## EXERCISE DIRECTIONS
Go over the data and copy out each line with "click" in it.

** Opening SOURCE MATERIAL block **

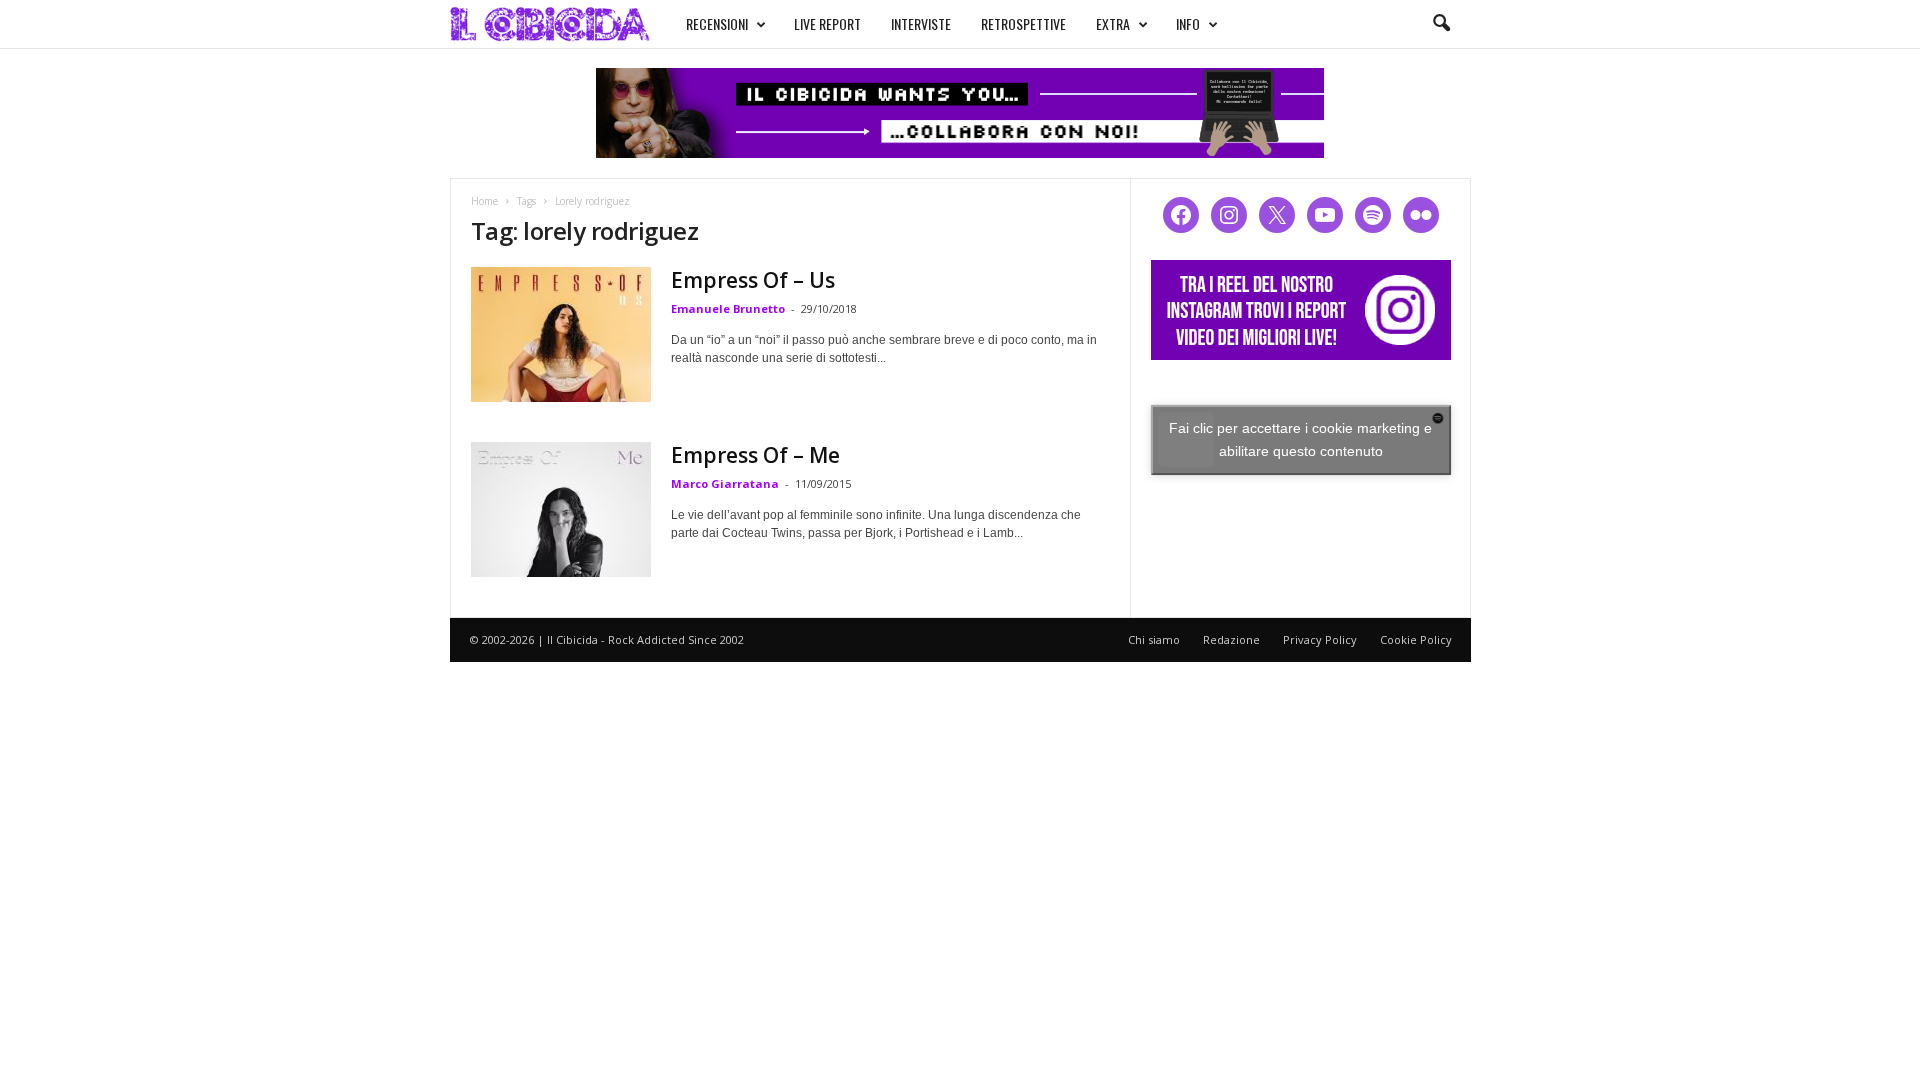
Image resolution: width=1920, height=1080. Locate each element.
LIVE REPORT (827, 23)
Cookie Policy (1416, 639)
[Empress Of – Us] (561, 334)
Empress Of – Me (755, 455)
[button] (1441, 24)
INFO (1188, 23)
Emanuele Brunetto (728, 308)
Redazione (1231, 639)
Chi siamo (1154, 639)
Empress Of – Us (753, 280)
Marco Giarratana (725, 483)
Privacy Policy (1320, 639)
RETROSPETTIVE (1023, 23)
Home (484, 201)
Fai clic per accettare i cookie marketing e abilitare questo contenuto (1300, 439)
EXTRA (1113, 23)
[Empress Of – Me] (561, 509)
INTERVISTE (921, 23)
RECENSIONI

** Closing SOURCE MATERIAL block **
** Opening SOURCE MATERIAL block **

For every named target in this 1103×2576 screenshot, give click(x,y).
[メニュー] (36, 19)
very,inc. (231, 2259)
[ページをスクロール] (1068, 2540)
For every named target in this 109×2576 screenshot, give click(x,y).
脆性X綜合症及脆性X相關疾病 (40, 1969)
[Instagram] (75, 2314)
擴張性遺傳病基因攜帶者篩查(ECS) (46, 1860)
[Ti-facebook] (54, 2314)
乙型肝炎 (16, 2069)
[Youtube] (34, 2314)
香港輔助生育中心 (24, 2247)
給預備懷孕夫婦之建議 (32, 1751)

** Closing SOURCE MATERIAL block **
** Opening SOURCE MATERIAL block **

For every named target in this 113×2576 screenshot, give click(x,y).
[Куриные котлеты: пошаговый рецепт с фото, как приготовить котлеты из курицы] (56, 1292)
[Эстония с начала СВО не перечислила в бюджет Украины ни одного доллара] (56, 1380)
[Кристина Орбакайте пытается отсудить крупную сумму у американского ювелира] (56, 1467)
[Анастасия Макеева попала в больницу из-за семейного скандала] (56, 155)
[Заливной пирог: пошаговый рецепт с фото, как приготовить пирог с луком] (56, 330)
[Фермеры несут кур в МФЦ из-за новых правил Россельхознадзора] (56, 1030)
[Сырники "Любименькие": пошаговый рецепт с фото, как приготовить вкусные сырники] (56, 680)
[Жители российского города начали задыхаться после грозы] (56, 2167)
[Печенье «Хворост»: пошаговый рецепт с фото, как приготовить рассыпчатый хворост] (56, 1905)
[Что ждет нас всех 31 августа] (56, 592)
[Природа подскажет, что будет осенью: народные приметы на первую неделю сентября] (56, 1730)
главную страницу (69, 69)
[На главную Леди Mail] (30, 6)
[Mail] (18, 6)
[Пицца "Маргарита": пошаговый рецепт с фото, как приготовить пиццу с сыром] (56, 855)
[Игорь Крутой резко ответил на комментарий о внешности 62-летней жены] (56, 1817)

** Closing SOURCE MATERIAL block **

## FINISHED EXERCISE
For every named target in this 1103×2576 screenshot, give click(x,y).
For every named target in this 109×2576 screenshot, give click(x,y).
For every named target in this 113×2576 screenshot, give click(x,y).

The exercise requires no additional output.